## Excerpted text

Now, I cannot recall any article that mentions ALL these flaws. If this article is biased, it could have omitted negative versions of stories while mentioning positive ones only. While this article is comprehensive, it states all virtues as well as all flaws of the hero. So, it is not biased. —Preceding unsigned comment added by 18.104.22.168 (talk) 15:12, 30 August 2010 (UTC)
The article is essentially right. Diomedes was an important mythical hero of the ancient Greece, and its figure is very important not only because of his deeds as a warrior King (like Achilles or Odysseus) but also as a foundational cultural figure (like Heracles). Also, he was indeed one of the best warriors (arguably way better than Hector), and a great strategist. He is the closest or one of the closes humans to the most important cultural greek god(or goddess), Athena. His figure had its own mythical cycle, of which unfortunately we know very little but he did managed to become a divine (or semi-divine) and he is actually one of the few heroes that go undefeated through his battles -something that cannot be said about already exceptional heroes like Ajax, Achilles, Odysseus, Aeneas, Hector --even Heracles, all of them are defeated eventually in one way or another. People who speak about Achilles, Odysseus or Aeneas have to understand that we know about them because their cycles haven't been lost, unlike some other that seem to have been of equal importance. I think that the article isn't biased, but a bit confusing. It needs to be polished up in its organization for a better reading. It throws a lot of information but it doesn't seem to be well articulated with clear subsections. Also, I appreciate the quotes from the Iliad but perhaps those parts could be summarize to avoid the excess of walls of text. Maybe these are the reasons why people is seeing the article as biased (i.e. excess of 'wording' and quotations to describe the figure of the hero and lack of organization/not clear connections between the sub-sections). —Preceding unsigned comment added by 22.214.171.124 (talk) 07:37, 2 March 2011 (UTC)

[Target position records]
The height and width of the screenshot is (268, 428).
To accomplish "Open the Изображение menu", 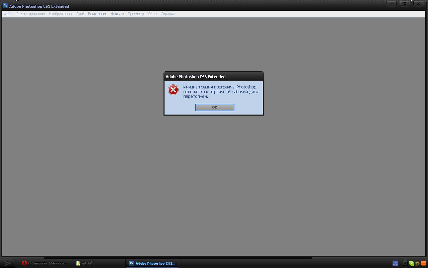I will [60, 14].
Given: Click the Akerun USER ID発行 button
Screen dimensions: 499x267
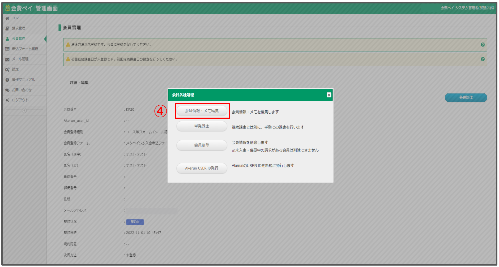Looking at the screenshot, I should pos(202,168).
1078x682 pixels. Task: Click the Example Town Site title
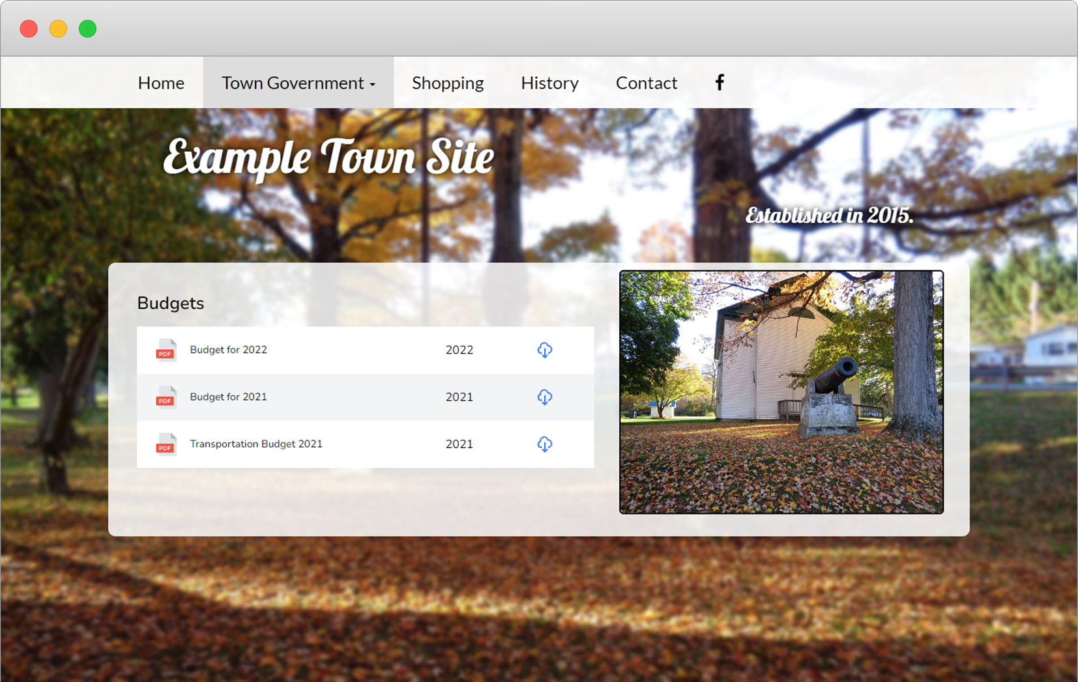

## Exercise tasks
a: In the Diomedes discussion, which deity does the second comment name as the most important cultural Greek god or goddess?
b: Retype the part of the Diomedes discussion that opens with the words containing "Now, I cannot" and closes with "August 2010 (UTC)".

## Responses for each task
a: Athena

b:
Now, I cannot recall any article that mentions ALL these flaws. If this article is biased, it could have omitted negative versions of stories while mentioning positive ones only. While this article is comprehensive, it states all virtues as well as all flaws of the hero. So, it is not biased. —Preceding unsigned comment added by 18.104.22.168 (talk) 15:12, 30 August 2010 (UTC)